At the end of the day you will all really be winners because you are getting some free wood and its all a bit of fun, whether you want to spend 20p on a bic refill and drill it in or £200 on a solid gold jobbie pen kit its up to you - I dont want to know that but will purely go by appearance.

Hope thats ok with everyone taking part - if not let me know and I wont send you any wood - simples!! :lol: :lol: 

just one thing I will say though is some of the pen blanks may have small holes due to the nature of burr timber - Its going to be interesting to see how you tackle that, but having turned some yesterday I must say it turns really nicely!

Rog


----------



## Dodge (24 Feb 2012)

Right just to update 

I have today posted off the timber 1st class and the chap at the post office wasn't impressed at having to weigh the envelopes one by one  Hopefully you should here them thud through your letter box tomorrow morning. 

Anyway, I sorted the off-cuts last night whilst I was in the workshop and added some extra pieces so each of you will be receiving three pieces which were very randomly put together.











So I've done my bit for the time being and its now over to you and allowing three weekends I will put a deadline for completion being MONDAY 19th MARCH.

If I could ask you all to post a picture or two as a maximum of the finished pen you wish to enter (Just One Pen) in this thread on or by the 19th March and then a decision can be made as to who will win the competition. Anyone who hasn't posted a picture by the end of 19th March will no longer be in the running and pictures posted after that date will be ignored.

Task goal:
Please answer these questions from the pen competition thread:
1. What will the winning pen be judged on?
2. How many pieces of timber will each participant receive?
3. What is the deadline for posting a picture of the finished pen?

Dataset excerpt:
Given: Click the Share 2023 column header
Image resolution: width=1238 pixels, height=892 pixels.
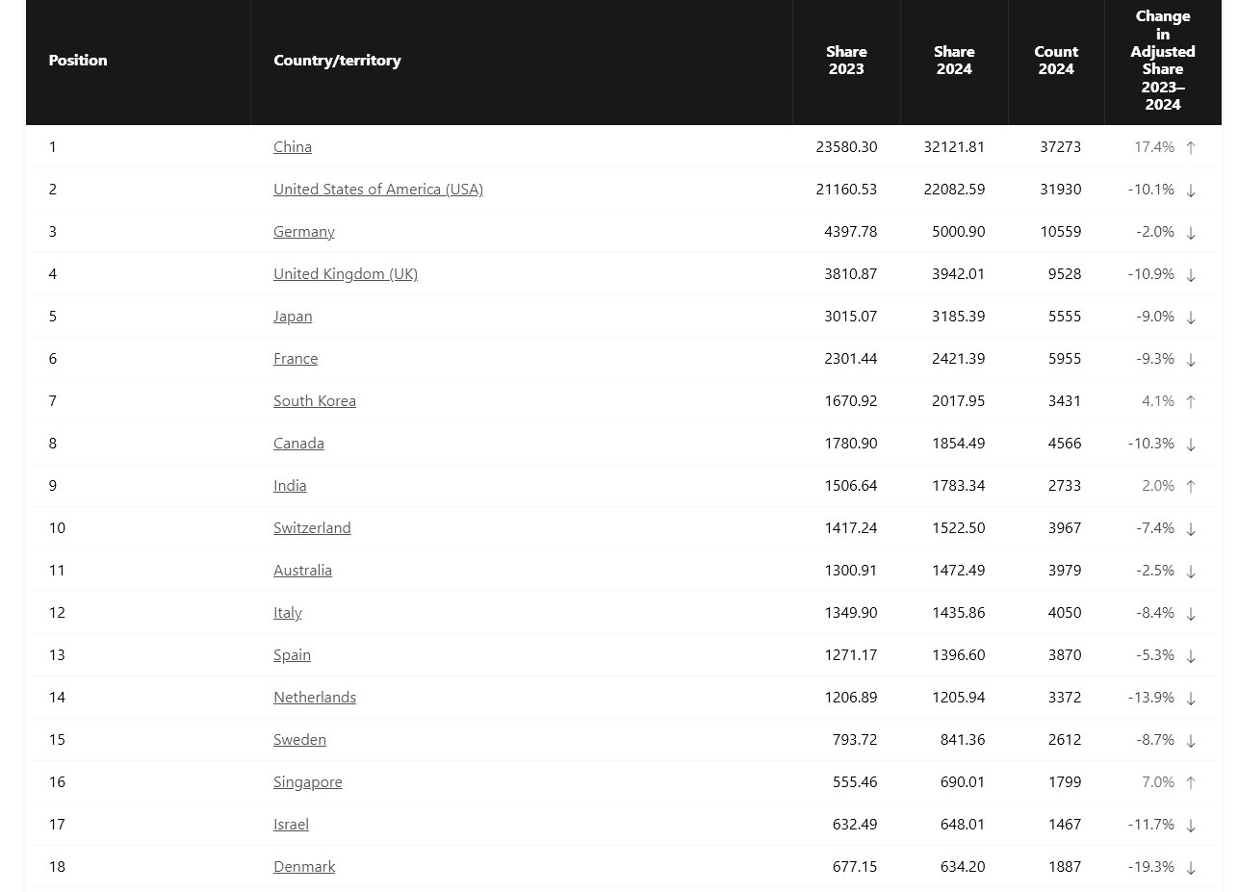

Solution for this task:
1. Purely on appearance.
2. Three pieces.
3. Monday 19th March.